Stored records
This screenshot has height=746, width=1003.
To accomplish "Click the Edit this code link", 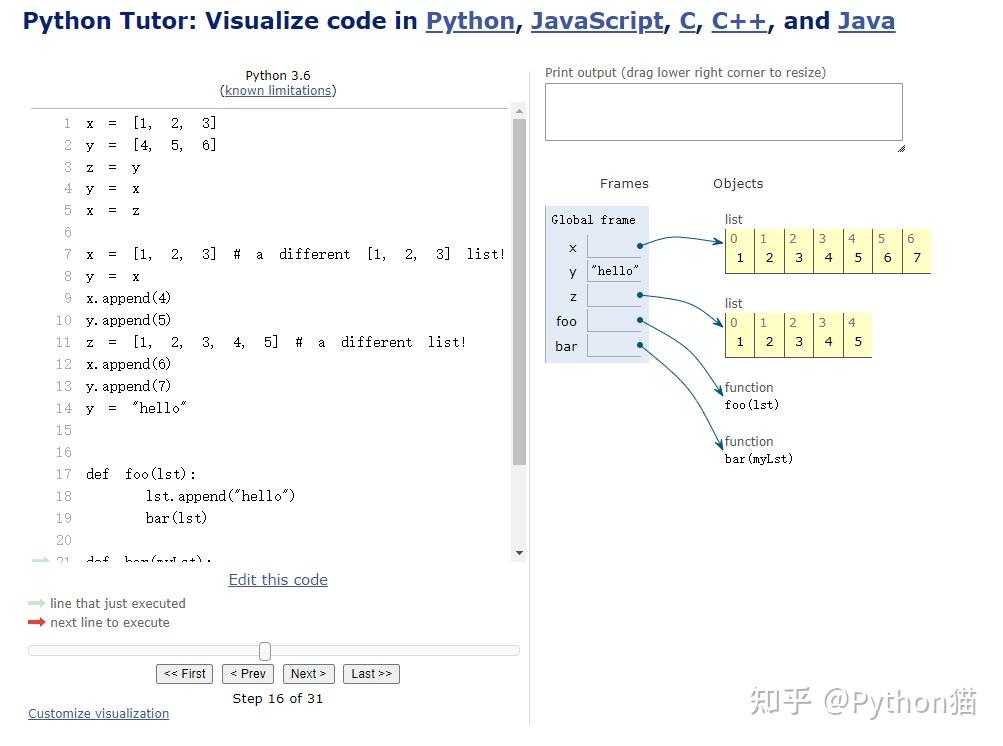I will 277,579.
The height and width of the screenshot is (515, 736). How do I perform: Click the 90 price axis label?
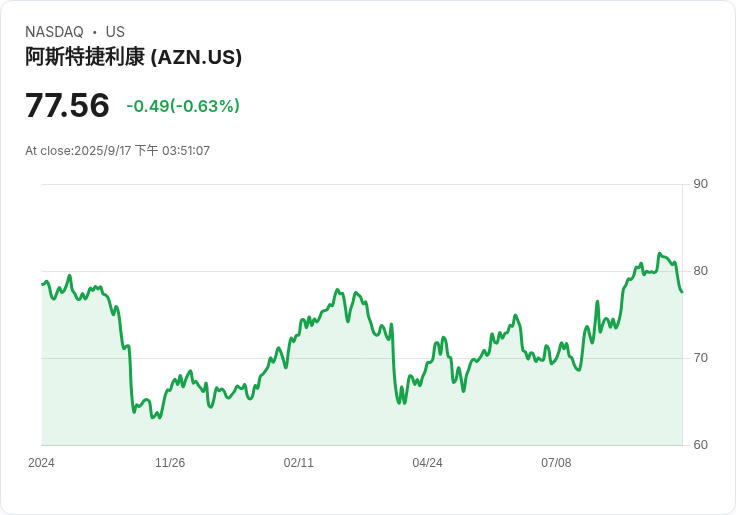[700, 184]
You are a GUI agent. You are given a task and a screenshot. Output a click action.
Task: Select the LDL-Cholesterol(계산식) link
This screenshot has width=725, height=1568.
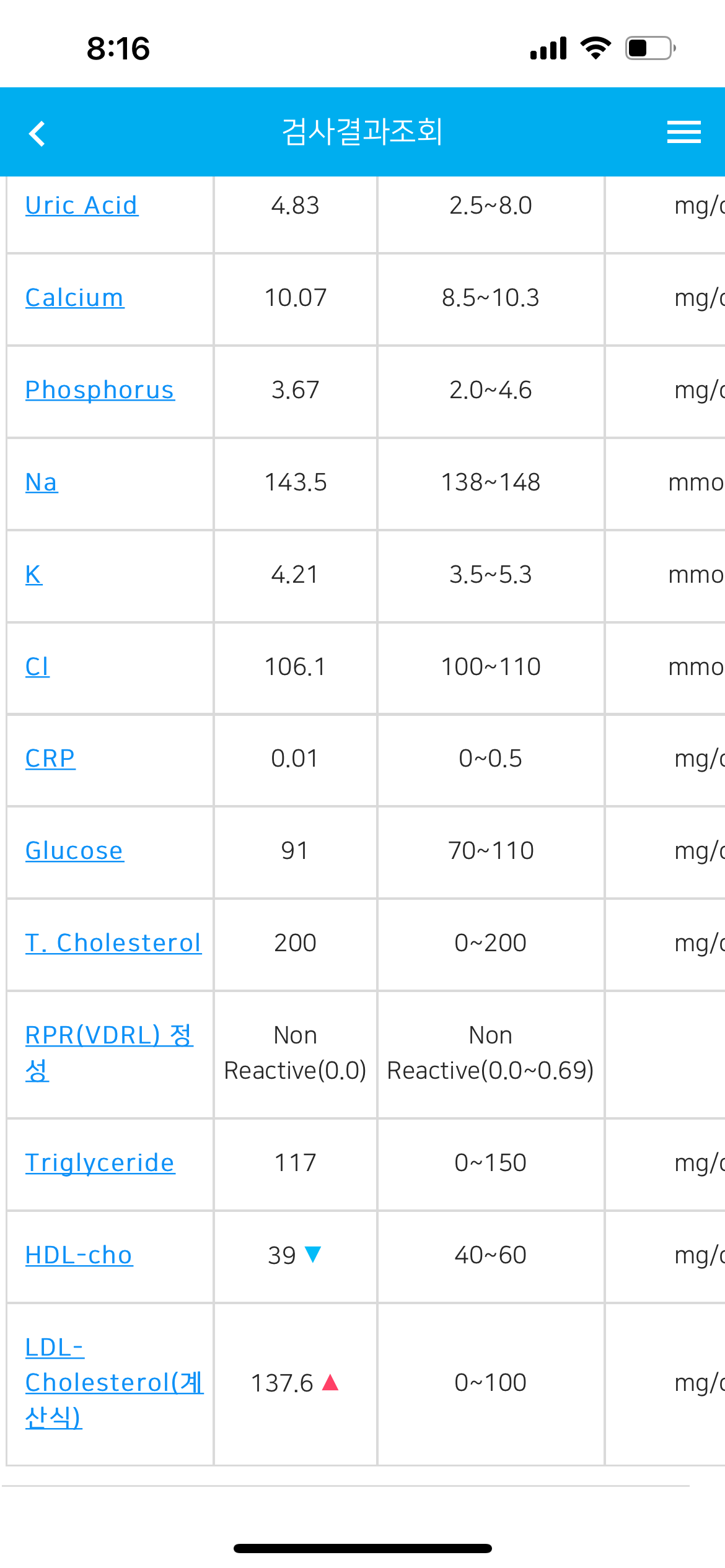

◆ **To do**:
Transcribe the span of lines that runs from the line with "Task: Select the LDL-Cholesterol(계산식) link" to the end of the data, both ends included, exactly, with nothing else and no pictures.

◆ **Exercise result**:
Task: Select the LDL-Cholesterol(계산식) link
This screenshot has width=725, height=1568.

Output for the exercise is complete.